例如,处理器702可以控制音频处理装置700中的其它组件以执行期望的功能。处理器702可以是中央处理器(CPU)、网络处理器(NP)等;还可以是数字信号处理器(DSP)、专用集成电路(ASIC)、现场可编程门阵列(FPGA)或者其他可编程逻辑器件、分立门或者晶体管逻辑器件、分立硬件组件。中央处理元(CPU)可以为X86或ARM架构等。For example, processor 702 may control other components in audio processing device 700 to perform desired functions. The processor 702 may be a central processing unit (CPU), a network processor (NP), etc.; it may also be a digital signal processor (DSP), an application specific integrated circuit (ASIC), a field programmable gate array (FPGA) or other programmable Logic devices, discrete gate or transistor logic devices, discrete hardware components. The central processing unit (CPU) can be X86 or ARM architecture, etc.
例如,存储器701可以包括一个或多个计算机程序产品的任意组合,计算机程序产品可以包括各种形式的计算机可读存储介质,例如易失性存储器和/或非易失性存储器。易失性存储器例如可以包括随机存取存储器(RAM)和/或高速缓冲存储器(cache)等。非易失性存储器例如可以包括只读存储器(ROM)、硬盘、可擦除可编程只读存储器(EPROM)、便携式紧致盘只读存储器(CD-ROM)、USB存储器、闪存等。在所述计算机可读存储介质上可以存储一个或多个计算机可执行指令,处理器702可以运行所述计算机可执行指令,以实现音频处理装置700的各种功能。在存储介质中还可以存储各种应用程序和各种数据等。For example, memory 701 may include any combination of one or more computer program products, which may include various forms of computer-readable storage media, such as volatile memory and/or non-volatile memory. Volatile memory may include, for example, random access memory (RAM) and/or cache memory (cache), etc. Non-volatile memory may include, for example, read-only memory (ROM), hard disk, erasable programmable read-only memory (EPROM), portable compact disk read-only memory (CD-ROM), USB memory, flash memory, and the like. One or more computer-executable instructions may be stored on the computer-readable storage medium, and the processor 702 may execute the computer-executable instructions to implement various functions of the audio processing device 700 . Various applications and various data can also be stored in the storage medium.
例如,关于音频处理装置700执行音频处理的过程的详细说明可以参考音频处理方法的实施例中的相关描述,重复之处不再赘述。For example, for detailed description of the process of audio processing performed by the audio processing device 700, reference may be made to the relevant descriptions in the embodiments of the audio processing method, and repeated details will not be described again.
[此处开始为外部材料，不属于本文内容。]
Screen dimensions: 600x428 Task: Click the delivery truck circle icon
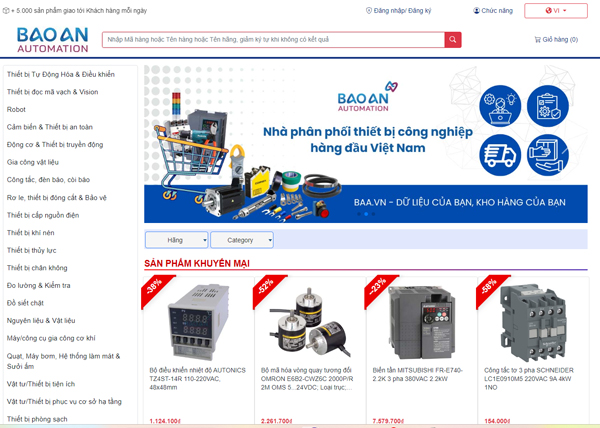tap(500, 155)
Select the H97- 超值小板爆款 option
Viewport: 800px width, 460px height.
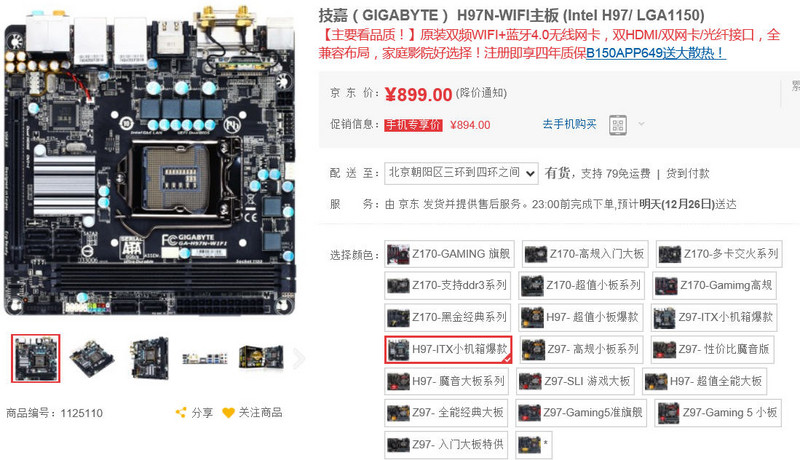(581, 317)
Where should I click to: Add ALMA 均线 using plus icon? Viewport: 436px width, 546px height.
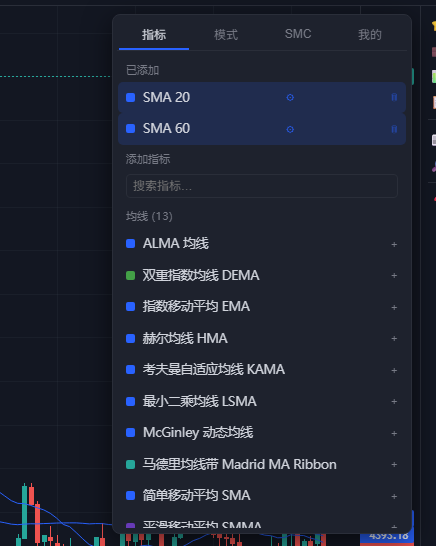coord(394,244)
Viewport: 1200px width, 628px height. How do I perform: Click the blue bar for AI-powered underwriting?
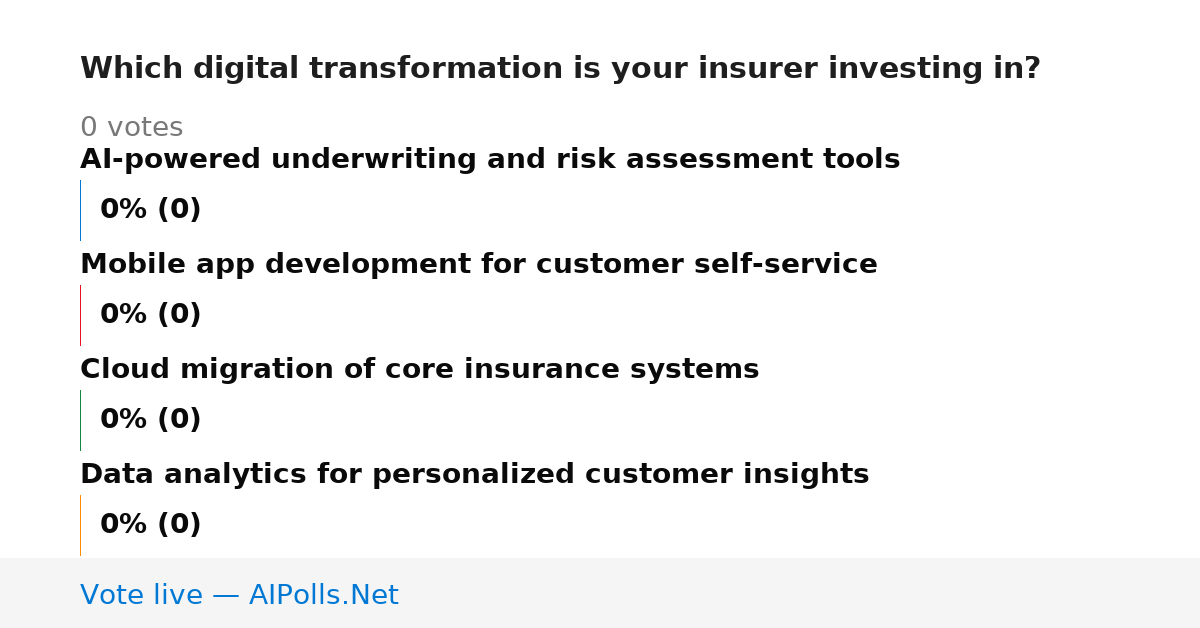coord(80,210)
例如,在一些实施例中,音频处理装置700可以通过芯片、小型装置/设备等形式呈现。For example, in some embodiments, the audio processing device 700 may be embodied in the form of a chip, a small device/device, or the like.
图8为本公开至少一个实施例提供的一种非瞬时性计算机可读存储介质的示意图。例如,如图8所示,在非瞬时性计算机可读存储介质1000上可以非暂时性地存储一个或多个计算机可执行指令1001。例如,当计算机可执行指令1001由处理器执行时可以执行根据上文所述的音频处理方法中的一个或多个步骤。FIG. 8 is a schematic diagram of a non-transitory computer-readable storage medium provided by at least one embodiment of the present disclosure. For example, as shown in Figure 8, one or more computer-executable instructions 1001 may be non-transitory stored on a non-transitory computer-readable storage medium 1000. For example, one or more steps in the audio processing method described above may be performed when the computer-executable instructions 1001 are executed by a processor.
例如,该非瞬时性计算机可读存储介质1000可以应用于上述音频处理装置700中,例如,其可以包括音频处理装置700中的存储器701。For example, the non-transitory computer-readable storage medium 1000 can be applied in the above-mentioned audio processing device 700, and for example, it can include the memory 701 in the audio processing device 700.
关于非瞬时性计算机可读存储介质1000的说明可以参考图7所示的音频处理装置600的实施例中对于存储器701的描述,重复之处不再赘述。For description of the non-transitory computer-readable storage medium 1000, reference may be made to the description of the memory 701 in the embodiment of the audio processing device 600 shown in FIG. 7, and repeated descriptions will not be repeated.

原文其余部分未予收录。